:: WHAT IS BEING ASKED ::
Pull from the data below each line where the word "computer" occurs, and copy it.

Collected data entries
>>

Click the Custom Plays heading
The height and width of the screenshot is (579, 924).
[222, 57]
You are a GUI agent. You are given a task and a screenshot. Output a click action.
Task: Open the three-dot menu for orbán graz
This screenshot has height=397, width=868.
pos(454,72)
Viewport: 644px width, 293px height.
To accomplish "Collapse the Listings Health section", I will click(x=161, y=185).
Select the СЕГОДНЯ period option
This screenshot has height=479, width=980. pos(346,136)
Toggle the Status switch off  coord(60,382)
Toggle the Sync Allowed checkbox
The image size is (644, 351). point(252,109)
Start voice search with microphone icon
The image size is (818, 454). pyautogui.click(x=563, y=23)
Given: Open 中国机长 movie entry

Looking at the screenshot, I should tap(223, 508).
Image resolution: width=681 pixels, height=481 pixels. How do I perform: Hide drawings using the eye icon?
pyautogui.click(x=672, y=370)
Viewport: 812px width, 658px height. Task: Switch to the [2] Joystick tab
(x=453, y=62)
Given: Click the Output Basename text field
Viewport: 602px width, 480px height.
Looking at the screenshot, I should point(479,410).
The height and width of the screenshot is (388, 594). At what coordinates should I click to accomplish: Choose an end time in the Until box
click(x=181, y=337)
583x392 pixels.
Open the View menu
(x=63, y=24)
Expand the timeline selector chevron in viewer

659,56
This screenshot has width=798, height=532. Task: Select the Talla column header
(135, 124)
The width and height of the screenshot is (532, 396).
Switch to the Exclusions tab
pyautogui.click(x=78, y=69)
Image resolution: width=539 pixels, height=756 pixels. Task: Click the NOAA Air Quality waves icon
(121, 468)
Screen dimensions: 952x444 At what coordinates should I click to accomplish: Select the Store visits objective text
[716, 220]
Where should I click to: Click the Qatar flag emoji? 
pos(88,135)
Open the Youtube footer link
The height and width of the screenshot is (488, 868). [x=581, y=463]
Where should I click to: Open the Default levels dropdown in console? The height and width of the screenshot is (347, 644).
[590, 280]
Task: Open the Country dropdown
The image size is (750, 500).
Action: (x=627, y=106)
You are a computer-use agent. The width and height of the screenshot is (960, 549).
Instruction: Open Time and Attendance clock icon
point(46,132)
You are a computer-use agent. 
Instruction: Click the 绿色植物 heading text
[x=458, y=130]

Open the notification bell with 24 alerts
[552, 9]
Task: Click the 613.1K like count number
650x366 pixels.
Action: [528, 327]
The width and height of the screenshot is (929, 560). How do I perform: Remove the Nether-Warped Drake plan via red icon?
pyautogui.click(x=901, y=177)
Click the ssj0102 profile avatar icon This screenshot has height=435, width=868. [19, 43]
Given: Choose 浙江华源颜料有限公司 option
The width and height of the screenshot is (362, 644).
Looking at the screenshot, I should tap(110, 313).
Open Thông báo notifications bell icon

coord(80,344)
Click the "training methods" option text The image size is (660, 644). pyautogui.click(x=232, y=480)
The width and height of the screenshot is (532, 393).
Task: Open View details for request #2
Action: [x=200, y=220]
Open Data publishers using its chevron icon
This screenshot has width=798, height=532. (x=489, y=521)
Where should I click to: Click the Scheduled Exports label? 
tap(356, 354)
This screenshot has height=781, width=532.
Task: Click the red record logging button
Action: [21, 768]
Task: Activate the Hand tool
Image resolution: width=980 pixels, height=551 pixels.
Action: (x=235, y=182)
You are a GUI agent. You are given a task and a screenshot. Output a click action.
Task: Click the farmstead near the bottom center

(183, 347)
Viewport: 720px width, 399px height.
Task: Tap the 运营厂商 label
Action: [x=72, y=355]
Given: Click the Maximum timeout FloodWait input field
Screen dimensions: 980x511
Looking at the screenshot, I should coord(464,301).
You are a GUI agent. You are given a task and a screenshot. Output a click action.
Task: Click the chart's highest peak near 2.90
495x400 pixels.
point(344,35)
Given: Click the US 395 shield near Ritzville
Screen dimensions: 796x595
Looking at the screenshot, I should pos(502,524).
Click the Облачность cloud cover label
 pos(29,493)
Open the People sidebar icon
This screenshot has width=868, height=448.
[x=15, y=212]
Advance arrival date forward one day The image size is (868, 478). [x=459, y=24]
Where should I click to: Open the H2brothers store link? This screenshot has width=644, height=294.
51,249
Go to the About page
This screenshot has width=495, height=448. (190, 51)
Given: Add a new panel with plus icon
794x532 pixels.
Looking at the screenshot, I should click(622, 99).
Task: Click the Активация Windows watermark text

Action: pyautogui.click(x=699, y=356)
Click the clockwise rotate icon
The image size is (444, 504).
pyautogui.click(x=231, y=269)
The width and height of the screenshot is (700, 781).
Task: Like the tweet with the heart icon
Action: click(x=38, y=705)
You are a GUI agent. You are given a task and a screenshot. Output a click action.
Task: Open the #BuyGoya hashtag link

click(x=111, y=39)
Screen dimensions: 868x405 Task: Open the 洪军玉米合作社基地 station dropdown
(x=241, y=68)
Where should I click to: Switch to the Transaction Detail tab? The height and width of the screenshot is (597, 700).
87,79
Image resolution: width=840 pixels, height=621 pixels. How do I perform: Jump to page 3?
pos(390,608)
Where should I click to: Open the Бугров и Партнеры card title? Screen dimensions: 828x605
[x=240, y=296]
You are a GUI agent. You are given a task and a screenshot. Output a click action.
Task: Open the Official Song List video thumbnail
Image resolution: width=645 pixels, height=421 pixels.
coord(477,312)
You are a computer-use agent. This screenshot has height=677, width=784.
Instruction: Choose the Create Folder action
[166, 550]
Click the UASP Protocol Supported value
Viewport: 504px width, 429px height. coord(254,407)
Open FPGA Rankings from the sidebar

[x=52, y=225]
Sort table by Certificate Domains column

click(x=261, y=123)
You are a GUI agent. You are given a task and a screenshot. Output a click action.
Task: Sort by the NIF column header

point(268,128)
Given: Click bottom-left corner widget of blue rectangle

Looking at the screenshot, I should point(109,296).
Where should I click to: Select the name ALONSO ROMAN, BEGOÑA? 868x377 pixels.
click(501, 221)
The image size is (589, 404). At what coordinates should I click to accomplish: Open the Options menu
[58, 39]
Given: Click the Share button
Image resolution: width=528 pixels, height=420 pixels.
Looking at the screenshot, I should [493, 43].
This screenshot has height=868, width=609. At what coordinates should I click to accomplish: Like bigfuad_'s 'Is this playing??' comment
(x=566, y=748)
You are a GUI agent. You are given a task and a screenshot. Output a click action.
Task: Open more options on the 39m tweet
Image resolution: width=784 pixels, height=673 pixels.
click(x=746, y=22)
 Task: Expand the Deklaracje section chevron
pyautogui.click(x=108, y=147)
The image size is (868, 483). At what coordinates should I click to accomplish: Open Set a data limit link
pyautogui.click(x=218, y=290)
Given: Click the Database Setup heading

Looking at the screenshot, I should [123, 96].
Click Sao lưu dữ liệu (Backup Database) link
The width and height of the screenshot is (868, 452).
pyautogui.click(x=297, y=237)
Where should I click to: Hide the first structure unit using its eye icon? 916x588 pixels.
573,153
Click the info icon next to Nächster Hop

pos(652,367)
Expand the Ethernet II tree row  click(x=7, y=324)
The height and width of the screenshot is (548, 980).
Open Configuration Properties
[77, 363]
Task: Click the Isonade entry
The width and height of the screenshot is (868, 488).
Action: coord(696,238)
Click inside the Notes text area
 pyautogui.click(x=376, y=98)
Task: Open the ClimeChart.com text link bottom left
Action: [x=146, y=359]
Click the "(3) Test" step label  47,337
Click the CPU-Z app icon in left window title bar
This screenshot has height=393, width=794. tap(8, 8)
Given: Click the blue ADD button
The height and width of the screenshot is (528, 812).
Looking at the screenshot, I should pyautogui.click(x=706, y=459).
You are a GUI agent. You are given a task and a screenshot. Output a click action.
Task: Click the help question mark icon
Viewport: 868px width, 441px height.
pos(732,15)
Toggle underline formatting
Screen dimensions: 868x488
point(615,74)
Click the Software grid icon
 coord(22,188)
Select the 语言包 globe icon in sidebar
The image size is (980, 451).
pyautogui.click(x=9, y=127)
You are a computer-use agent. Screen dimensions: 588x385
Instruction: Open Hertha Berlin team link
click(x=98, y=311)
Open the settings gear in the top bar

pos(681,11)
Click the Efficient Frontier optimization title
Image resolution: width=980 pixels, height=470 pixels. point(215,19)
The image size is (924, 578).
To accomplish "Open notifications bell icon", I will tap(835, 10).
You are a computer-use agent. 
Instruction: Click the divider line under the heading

<<

:: ANSWER TO THIS TASK ::
You are a computer-use agent. The width and height of the screenshot is (960, 549).
You are a computer-use agent. 
You are a computer-use agent. This screenshot has height=677, width=784.
You are a computer-use agent. Screen dimensions: 588x385
You are a computer-use agent. 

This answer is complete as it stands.